The 2007 version of Samuel Adams' Utopias, the world's strongest beer which hits stores next month, weighs in at 27 percent alcohol by volume, more than five times the strength of an average beer.
The line between beer and spirits is getting closer every day, as more and more brewers use wooden barrels that once aged bourbon, whiskey and other liquors to add various flavors to the brews.
No beer blurs the line more than Samuel Adams' Utopias, the world's strongest beer. The 2007 version, which will hit stores next month, weighs in at 27 percent alcohol by volume, more than five times the strength of an average beer.
"People ask me why we brew a 54-proof beer," Samuel Adams founder Jim Koch said last week at a media dinner. "I say, 'Why not?"'
Utopias is not like any other beer produced.
Bottled in a replica of one of the brewery's brew kettles, this is a beer meant to be savored. It is meant to be an after-dinner drink. Serve it at room temperature in a brandy snifter, or better yet, use a glass designed specifically for the Utopias by famous glassmaker Georg Riedel.
The bottle is also designed with a resealable cap, so you do not have to drink it all at once.
The beer, which has no carbonation, is brewed with a variety of malts and hops, as well as several different yeasts, including champagne yeast.
Yeast typically cannot survive in such high alcohol, but Koch said the brewery kept taking the small amount of living yeast from each high alcohol batch and multiplied it until it reached a level at which it could survive. Some of the yeast used is 14 years old.
"It's ninja yeast," he said.
Utopias debuted in 2002, and it was released again in 2003 and 2005. This release is blended with some batches that have been aged 13 years in different wood barrels.
Some of the Utopias has been aged in Portuguese Madeira barrels and sherry casks. Some of the beer is aged in single-use bourbon casks.
You can really taste the flavors the casks have added to the Utopias, particularly the natural oak vanilla, mixed with a pleasant nuttiness and toffee aromas.
Koch always compared the Utopias to a fine glass of cognac. At last week's media dinner, at the KO Prime in Boston, that comparison was put to the test.

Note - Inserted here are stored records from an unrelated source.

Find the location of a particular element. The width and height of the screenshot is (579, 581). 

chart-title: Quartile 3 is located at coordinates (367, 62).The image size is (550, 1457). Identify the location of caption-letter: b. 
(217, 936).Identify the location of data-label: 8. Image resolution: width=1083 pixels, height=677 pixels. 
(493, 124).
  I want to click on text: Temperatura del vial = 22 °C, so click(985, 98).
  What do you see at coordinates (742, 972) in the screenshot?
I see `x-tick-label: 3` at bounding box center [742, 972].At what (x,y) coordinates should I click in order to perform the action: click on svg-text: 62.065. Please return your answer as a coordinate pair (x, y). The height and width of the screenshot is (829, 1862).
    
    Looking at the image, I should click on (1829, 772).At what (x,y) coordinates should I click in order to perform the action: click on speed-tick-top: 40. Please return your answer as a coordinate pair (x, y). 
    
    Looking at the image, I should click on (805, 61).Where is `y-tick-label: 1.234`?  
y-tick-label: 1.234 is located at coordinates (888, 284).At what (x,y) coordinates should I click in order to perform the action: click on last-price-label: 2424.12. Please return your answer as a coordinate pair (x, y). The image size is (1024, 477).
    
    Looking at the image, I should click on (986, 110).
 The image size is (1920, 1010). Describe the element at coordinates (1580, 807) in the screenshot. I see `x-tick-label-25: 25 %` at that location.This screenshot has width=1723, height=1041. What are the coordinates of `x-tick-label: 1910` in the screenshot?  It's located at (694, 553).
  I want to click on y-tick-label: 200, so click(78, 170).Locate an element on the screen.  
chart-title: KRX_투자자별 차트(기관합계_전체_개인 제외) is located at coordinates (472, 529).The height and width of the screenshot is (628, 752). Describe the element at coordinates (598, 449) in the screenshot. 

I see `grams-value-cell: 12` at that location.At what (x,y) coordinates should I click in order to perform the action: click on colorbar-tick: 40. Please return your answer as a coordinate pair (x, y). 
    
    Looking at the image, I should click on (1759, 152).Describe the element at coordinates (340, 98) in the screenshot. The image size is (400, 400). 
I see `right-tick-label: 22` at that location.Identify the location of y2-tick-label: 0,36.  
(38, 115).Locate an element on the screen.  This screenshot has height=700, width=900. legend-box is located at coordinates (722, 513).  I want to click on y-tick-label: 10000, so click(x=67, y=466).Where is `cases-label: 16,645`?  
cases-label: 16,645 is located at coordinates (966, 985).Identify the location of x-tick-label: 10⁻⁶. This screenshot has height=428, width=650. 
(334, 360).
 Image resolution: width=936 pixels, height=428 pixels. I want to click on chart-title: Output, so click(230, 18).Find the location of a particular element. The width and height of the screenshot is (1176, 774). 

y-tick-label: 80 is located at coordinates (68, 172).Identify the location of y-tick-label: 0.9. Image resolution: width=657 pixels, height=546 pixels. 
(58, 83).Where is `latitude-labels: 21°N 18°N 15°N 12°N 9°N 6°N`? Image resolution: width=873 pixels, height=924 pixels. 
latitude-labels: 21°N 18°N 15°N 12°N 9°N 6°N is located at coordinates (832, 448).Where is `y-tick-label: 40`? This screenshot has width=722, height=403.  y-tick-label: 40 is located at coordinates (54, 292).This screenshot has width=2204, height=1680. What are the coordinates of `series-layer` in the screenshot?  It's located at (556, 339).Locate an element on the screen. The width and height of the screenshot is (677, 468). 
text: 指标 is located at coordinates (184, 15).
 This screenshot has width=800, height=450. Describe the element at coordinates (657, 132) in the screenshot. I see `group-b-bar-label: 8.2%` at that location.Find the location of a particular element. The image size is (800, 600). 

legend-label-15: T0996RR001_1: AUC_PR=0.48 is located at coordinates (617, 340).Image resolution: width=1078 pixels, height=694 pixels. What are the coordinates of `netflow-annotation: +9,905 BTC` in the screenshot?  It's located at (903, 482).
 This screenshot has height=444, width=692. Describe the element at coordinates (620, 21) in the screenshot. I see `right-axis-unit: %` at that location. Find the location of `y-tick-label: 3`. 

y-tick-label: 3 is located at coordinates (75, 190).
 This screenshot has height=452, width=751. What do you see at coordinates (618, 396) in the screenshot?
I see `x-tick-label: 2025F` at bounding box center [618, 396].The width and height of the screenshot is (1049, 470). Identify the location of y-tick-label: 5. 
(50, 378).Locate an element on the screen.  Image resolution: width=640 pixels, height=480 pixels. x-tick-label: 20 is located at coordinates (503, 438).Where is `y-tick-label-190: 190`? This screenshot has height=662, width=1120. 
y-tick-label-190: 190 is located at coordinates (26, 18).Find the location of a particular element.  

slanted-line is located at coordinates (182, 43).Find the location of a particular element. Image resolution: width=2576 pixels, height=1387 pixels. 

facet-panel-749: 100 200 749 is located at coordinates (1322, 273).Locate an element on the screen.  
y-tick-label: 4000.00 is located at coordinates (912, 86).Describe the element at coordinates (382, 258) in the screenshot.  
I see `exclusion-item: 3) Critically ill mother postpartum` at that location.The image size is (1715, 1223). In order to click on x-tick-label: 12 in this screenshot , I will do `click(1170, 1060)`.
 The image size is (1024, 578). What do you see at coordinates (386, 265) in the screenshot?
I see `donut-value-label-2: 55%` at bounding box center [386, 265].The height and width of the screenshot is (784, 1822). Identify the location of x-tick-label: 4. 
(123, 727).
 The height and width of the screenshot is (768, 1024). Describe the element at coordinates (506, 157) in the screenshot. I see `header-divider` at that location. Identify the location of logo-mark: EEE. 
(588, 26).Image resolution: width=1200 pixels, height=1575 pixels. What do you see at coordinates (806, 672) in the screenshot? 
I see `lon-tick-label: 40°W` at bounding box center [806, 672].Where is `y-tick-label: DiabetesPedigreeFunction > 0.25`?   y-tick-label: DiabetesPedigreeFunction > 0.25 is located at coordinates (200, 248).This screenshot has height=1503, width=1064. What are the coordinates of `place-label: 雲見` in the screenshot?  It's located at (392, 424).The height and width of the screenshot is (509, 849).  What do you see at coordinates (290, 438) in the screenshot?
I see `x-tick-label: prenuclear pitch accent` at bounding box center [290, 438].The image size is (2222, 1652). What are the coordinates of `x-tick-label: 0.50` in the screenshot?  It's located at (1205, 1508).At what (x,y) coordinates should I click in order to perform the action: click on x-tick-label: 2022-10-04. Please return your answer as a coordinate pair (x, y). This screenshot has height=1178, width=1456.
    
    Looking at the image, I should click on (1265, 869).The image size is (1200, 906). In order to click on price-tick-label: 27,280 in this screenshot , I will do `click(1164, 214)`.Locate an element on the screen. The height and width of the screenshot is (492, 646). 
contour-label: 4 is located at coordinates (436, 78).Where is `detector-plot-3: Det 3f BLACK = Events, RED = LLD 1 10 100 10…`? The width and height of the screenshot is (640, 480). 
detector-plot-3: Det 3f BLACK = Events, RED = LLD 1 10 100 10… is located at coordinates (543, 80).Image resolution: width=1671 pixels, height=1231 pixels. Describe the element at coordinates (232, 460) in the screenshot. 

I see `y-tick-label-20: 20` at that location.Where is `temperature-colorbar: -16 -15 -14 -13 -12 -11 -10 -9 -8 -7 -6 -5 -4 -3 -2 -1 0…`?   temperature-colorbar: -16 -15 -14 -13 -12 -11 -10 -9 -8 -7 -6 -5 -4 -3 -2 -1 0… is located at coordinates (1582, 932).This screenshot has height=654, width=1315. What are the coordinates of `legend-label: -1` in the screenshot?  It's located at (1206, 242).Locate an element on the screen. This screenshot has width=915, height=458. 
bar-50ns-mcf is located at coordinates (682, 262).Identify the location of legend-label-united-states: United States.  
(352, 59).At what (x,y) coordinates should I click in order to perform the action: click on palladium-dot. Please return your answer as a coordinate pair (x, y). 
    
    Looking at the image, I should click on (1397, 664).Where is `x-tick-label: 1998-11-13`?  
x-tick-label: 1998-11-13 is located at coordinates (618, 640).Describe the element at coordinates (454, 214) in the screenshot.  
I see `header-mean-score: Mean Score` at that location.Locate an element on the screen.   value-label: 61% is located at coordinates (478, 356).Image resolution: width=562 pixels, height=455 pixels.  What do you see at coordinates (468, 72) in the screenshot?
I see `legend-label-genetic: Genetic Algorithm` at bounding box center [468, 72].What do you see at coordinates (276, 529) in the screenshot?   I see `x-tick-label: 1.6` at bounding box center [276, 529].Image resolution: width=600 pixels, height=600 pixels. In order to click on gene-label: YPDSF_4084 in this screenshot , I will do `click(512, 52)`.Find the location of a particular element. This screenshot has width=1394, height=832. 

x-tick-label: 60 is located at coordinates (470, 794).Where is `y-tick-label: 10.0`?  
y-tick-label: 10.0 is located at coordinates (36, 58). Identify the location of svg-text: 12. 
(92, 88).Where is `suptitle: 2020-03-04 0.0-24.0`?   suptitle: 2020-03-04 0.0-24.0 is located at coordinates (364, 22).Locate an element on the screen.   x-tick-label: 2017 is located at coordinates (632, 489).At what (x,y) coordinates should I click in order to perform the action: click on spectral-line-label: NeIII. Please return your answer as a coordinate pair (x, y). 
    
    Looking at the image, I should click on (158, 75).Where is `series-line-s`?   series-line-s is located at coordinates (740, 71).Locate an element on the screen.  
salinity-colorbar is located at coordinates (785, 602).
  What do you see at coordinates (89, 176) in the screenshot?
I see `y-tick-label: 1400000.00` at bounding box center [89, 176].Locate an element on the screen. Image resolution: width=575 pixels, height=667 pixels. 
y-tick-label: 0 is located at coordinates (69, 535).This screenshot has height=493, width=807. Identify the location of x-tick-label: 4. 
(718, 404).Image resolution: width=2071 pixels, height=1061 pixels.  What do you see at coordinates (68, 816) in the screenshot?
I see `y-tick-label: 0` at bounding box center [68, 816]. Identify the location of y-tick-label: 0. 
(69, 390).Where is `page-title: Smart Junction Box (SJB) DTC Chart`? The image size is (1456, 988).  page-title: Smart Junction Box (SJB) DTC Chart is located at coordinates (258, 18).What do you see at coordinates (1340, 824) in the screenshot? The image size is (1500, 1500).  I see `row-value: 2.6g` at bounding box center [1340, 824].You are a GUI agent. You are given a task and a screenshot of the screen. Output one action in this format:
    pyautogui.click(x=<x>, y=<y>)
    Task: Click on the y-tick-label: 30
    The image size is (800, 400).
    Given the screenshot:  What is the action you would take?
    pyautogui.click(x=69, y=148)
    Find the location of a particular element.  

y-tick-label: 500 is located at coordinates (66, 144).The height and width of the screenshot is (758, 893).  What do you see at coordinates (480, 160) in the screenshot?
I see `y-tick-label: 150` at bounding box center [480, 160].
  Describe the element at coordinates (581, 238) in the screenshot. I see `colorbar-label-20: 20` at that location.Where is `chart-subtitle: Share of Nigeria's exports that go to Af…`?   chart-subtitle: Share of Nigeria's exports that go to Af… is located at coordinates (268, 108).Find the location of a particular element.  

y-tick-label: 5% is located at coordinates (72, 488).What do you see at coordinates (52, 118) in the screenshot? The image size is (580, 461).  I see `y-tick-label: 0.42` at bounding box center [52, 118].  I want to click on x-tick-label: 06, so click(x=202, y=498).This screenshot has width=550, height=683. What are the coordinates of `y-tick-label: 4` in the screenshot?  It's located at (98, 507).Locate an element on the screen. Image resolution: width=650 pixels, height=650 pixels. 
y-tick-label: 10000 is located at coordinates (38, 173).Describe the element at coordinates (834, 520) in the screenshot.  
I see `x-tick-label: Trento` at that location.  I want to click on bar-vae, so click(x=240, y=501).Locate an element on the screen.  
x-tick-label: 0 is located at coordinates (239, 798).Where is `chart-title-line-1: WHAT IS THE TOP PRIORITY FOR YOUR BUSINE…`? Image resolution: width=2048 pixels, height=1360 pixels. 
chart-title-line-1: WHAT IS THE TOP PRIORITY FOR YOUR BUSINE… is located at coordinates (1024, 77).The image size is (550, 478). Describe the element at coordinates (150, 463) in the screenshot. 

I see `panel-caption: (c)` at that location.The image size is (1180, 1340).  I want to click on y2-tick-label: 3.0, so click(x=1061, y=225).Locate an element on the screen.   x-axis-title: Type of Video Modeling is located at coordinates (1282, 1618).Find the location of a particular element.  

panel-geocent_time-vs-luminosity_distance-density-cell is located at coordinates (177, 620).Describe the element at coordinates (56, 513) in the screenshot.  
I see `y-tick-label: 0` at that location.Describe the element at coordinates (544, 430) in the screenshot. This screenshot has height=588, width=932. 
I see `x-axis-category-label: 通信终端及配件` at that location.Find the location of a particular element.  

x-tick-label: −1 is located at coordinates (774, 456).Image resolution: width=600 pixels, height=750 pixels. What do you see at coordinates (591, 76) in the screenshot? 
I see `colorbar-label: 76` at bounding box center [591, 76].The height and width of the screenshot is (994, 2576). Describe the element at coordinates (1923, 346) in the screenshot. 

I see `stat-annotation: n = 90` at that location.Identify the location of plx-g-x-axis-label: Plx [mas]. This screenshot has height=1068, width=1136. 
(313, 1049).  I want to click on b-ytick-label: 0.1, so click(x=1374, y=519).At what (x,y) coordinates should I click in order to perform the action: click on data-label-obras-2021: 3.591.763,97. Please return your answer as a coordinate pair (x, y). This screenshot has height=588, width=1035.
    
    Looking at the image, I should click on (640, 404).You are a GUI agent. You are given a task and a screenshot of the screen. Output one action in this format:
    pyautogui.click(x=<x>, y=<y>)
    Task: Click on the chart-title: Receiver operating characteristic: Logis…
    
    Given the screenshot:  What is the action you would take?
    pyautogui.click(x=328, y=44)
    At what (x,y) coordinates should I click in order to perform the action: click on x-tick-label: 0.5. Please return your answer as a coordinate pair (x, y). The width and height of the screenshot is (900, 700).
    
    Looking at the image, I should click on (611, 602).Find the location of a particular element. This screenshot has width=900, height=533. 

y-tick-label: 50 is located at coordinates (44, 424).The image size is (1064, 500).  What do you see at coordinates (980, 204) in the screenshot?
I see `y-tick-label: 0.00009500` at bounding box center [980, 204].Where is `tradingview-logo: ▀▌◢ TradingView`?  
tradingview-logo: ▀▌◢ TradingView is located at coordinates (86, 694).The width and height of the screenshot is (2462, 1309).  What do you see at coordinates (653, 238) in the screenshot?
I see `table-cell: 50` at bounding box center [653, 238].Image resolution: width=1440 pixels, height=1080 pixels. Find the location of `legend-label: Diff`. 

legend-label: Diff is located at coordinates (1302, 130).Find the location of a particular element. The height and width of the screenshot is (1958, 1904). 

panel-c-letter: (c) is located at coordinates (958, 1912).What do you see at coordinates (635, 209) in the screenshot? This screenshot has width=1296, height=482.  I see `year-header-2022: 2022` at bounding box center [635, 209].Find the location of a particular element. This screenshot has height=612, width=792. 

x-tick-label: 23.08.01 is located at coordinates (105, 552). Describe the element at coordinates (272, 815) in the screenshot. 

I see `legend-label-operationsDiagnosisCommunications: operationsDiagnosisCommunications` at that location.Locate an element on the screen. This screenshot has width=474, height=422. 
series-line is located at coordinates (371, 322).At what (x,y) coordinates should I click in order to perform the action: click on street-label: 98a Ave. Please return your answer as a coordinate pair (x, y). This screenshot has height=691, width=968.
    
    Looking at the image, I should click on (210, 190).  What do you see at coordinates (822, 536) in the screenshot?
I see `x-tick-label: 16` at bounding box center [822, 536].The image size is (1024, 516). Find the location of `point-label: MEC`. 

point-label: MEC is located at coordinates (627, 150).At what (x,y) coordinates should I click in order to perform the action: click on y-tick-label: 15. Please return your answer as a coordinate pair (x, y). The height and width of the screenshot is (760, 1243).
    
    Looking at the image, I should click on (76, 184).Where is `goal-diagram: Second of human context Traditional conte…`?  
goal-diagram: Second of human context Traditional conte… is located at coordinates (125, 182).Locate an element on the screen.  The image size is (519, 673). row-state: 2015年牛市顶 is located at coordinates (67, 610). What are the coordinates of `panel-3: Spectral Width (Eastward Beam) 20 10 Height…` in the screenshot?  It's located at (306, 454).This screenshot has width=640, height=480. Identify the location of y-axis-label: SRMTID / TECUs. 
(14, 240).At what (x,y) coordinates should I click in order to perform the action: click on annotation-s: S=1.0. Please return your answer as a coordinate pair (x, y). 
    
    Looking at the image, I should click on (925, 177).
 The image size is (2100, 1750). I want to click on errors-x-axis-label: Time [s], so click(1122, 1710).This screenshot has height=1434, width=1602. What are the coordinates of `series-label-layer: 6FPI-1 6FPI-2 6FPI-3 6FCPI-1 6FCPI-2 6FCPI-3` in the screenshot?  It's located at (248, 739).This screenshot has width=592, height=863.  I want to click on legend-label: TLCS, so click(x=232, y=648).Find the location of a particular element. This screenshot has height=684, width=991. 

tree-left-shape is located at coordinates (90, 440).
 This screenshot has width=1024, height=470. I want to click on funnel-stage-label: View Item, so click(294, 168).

Anthony Dias Blue, editor-in-chief of Patterson's The Tasting Panel Magazine, and former wine and spirits editor of Bon Appetit magazine, led a group of 19 journalists and other guests in a blind tasting.
The tasters received three small snifters, each filled with about two ounces of a different liquor. We were told just one glass held the Utopias. "I will tell you, you have three really beautiful beverages," Koch said.
Then, each person was to rank each drink based on color, aroma, mouth feel, taste and finish.
"It's not like a blind tasting," Blue said. "Don't take a big gulp and swish it around, because it won't be pleasant. These are very sophisticated beverages."
After everyone tried the drinks, the results were tallied and revealed. The first glass was a Frapin's VIP XO, an 80-proof cognac that was named one of the top 50 spirits in the world. That received a total of 287 points from the tasters.
Another sample was a 1994 Fonseca port wine, which received a 100-point rating from Wine Spectator magazine. The reviewers gave this 275 points.
The Utopias won with 307 total points. My scoring gave Utopias 20 points, with both the Fonseca and the VIP XO receiving 18. I thought the cognac's alcohol taste was too much in the forefront, and I thought the port was slightly sweet.
"It (Utopias) is pretty impressive stuff, let me tell you," said Blue. "All three of these products are the top of the line. It's wonderful. It's something no one has ever thought of before."
Samuel Adams has only produced 12,000 bottles of the Utopias. It would make a great Christmas present for someone who wants to try something unique.
Utopias would also be nice to share with the family during the holidays preferably a large family, because of the potency.
However, if you plan on making this a Christmas gift, prepare to empty your wallet. The gift box, which includes the Utopias and the Riedel glass, will retail for as much as $150.